• _What you should do_
Copy the material from the line containing "Task: Sort table by Date début column" through the end of the material, both ends included, and change "Apply" to "Submit". Leave everything else untouched.

□ □ □

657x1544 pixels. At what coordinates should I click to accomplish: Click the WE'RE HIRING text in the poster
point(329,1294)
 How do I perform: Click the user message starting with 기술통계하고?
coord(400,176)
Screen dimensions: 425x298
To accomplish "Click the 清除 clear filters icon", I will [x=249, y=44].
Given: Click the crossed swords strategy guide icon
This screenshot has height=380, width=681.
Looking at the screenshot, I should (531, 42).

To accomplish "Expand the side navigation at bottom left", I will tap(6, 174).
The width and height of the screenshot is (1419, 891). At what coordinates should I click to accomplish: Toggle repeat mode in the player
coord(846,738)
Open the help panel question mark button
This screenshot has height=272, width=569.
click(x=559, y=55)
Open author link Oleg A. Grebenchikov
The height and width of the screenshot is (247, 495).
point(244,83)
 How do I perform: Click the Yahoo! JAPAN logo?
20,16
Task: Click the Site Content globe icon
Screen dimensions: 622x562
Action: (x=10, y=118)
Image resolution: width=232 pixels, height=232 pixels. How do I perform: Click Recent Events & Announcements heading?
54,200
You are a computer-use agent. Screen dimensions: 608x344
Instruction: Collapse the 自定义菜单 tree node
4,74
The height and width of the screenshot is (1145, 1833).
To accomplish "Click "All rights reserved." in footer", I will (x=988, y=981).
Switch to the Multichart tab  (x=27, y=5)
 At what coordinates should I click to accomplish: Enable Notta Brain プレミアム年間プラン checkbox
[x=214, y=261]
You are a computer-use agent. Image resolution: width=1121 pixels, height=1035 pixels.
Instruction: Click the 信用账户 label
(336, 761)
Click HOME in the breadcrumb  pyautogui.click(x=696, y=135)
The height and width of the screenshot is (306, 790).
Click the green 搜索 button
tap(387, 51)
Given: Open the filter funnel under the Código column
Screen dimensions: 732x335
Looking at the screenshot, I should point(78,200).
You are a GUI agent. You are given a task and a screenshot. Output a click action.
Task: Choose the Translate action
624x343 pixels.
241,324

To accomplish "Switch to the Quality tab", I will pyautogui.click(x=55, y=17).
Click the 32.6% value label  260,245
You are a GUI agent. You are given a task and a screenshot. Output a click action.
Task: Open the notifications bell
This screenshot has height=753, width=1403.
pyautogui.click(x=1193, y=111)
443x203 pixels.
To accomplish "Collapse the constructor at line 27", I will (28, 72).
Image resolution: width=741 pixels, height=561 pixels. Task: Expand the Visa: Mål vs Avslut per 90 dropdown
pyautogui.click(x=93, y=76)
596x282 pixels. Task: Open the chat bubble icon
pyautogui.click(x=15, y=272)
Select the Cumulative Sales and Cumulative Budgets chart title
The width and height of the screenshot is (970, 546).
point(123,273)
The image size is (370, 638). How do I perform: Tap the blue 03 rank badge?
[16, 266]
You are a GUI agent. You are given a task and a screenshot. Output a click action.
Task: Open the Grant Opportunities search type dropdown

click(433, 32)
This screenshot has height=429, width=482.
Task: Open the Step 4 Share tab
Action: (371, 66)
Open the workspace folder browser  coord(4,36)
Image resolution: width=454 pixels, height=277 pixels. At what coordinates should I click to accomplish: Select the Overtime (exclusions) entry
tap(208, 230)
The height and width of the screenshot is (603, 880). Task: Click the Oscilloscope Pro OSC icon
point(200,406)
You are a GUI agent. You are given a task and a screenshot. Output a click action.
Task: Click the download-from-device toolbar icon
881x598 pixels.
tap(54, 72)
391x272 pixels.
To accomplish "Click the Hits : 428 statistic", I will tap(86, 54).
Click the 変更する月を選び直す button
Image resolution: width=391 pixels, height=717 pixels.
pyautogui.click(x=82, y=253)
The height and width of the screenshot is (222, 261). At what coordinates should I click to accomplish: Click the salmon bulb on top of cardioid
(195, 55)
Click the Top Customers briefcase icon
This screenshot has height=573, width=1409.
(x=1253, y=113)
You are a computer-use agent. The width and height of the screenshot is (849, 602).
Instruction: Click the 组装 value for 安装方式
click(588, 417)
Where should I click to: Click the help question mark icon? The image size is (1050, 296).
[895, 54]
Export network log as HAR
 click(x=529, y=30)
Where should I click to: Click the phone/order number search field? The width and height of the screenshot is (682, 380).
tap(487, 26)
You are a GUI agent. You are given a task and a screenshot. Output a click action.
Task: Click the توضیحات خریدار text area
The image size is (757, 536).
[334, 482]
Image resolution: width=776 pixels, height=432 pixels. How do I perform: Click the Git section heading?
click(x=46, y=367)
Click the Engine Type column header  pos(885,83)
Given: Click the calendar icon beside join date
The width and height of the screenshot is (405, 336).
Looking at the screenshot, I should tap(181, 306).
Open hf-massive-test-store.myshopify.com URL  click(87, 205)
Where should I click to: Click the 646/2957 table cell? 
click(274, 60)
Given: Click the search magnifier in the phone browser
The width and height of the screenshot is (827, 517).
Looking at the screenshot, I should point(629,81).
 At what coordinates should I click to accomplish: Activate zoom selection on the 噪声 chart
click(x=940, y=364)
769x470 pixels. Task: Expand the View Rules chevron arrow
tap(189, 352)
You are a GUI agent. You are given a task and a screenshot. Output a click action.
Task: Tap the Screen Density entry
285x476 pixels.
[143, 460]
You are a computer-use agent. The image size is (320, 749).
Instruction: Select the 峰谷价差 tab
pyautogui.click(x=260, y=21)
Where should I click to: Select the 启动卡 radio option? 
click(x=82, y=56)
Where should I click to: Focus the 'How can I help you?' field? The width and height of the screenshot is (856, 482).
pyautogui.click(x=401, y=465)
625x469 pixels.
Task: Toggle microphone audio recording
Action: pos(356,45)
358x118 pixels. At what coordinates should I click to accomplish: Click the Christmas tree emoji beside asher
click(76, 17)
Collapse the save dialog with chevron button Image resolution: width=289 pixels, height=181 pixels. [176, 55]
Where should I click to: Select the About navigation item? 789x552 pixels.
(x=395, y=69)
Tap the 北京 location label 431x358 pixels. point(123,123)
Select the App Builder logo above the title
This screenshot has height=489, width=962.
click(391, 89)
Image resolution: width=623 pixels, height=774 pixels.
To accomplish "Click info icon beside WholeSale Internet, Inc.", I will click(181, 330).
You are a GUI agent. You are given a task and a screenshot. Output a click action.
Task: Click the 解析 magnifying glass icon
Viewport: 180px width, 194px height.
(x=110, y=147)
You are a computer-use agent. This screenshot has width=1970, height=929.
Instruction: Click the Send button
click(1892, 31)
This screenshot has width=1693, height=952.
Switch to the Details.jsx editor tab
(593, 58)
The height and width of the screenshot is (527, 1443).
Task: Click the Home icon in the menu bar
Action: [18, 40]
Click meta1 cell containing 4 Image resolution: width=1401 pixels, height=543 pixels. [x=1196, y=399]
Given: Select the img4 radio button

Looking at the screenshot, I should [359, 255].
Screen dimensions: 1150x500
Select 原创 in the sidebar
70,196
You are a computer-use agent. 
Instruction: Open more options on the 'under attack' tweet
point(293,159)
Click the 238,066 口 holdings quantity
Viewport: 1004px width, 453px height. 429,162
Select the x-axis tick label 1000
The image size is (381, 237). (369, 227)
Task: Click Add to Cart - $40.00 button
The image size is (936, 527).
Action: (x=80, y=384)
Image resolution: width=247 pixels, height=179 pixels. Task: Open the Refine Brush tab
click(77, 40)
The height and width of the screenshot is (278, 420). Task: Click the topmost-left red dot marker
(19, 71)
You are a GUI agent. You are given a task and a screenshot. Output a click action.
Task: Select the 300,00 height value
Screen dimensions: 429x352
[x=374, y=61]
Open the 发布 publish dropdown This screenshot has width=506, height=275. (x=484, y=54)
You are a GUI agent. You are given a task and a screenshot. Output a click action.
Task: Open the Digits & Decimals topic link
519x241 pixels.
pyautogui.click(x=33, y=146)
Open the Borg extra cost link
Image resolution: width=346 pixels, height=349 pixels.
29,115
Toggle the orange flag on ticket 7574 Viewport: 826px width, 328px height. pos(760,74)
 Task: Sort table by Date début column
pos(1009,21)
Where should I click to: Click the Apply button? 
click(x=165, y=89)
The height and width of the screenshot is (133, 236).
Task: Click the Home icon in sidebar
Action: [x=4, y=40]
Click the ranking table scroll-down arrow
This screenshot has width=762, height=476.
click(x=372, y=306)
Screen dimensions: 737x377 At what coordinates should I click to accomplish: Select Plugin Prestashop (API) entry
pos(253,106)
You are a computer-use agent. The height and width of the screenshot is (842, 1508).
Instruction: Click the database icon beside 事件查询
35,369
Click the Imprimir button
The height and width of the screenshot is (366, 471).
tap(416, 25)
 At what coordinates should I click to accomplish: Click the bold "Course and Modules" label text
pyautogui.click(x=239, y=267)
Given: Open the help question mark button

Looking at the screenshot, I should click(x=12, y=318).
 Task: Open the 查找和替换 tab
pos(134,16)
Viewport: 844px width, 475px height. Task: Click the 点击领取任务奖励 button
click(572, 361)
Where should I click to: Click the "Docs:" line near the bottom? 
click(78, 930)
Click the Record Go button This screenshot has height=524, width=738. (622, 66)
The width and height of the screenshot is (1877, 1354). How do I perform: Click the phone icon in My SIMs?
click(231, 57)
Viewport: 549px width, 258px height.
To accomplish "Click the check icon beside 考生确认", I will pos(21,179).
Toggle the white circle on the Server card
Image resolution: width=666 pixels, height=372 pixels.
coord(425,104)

□ □ □

• _Complete answer_
 Task: Sort table by Date début column
pos(1009,21)
Where should I click to: Click the Submit button? 
click(x=165, y=89)
The height and width of the screenshot is (133, 236).
Task: Click the Home icon in sidebar
Action: [x=4, y=40]
Click the ranking table scroll-down arrow
This screenshot has width=762, height=476.
click(x=372, y=306)
Screen dimensions: 737x377 At what coordinates should I click to accomplish: Select Plugin Prestashop (API) entry
pos(253,106)
You are a computer-use agent. The height and width of the screenshot is (842, 1508).
Instruction: Click the database icon beside 事件查询
35,369
Click the Imprimir button
The height and width of the screenshot is (366, 471).
tap(416, 25)
 At what coordinates should I click to accomplish: Click the bold "Course and Modules" label text
pyautogui.click(x=239, y=267)
Given: Open the help question mark button

Looking at the screenshot, I should click(x=12, y=318).
 Task: Open the 查找和替换 tab
pos(134,16)
Viewport: 844px width, 475px height. Task: Click the 点击领取任务奖励 button
click(572, 361)
Where should I click to: Click the "Docs:" line near the bottom? 
click(78, 930)
Click the Record Go button This screenshot has height=524, width=738. (622, 66)
The width and height of the screenshot is (1877, 1354). How do I perform: Click the phone icon in My SIMs?
click(231, 57)
Viewport: 549px width, 258px height.
To accomplish "Click the check icon beside 考生确认", I will pos(21,179).
Toggle the white circle on the Server card
Image resolution: width=666 pixels, height=372 pixels.
coord(425,104)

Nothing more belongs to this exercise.